- [GIVEN DATA]

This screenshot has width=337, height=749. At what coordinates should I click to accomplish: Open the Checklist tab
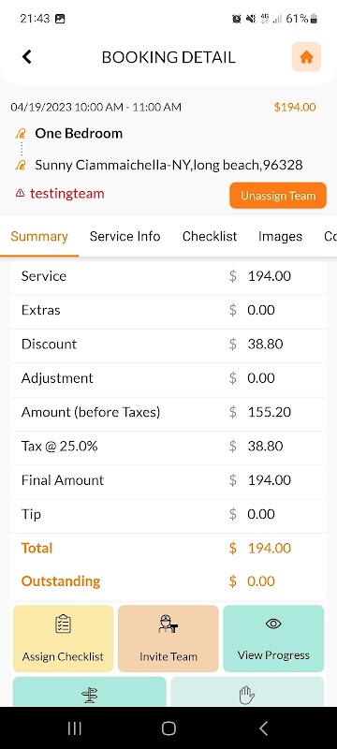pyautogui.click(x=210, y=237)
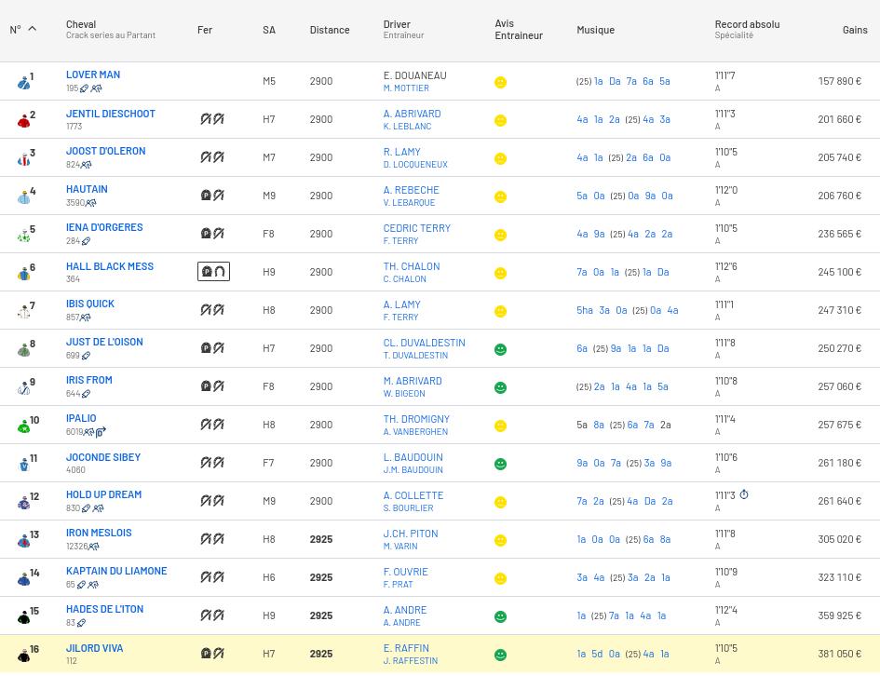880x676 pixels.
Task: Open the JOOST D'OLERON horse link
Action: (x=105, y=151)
...
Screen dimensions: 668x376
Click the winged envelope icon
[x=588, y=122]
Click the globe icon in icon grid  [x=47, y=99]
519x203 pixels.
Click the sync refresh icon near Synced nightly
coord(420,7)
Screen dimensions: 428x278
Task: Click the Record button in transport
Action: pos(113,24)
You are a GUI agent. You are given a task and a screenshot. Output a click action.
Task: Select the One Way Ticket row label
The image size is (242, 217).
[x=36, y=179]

- [AIM OF THE EXERCISE]
From the records above, give again exactly the lines running from the line with "Click the winged envelope icon" to the line with "Task: Select the One Way Ticket row label", inclusive.

- [THE COMPLETED TASK]
Click the winged envelope icon
[x=588, y=122]
Click the globe icon in icon grid  [x=47, y=99]
519x203 pixels.
Click the sync refresh icon near Synced nightly
coord(420,7)
Screen dimensions: 428x278
Task: Click the Record button in transport
Action: pos(113,24)
You are a GUI agent. You are given a task and a screenshot. Output a click action.
Task: Select the One Way Ticket row label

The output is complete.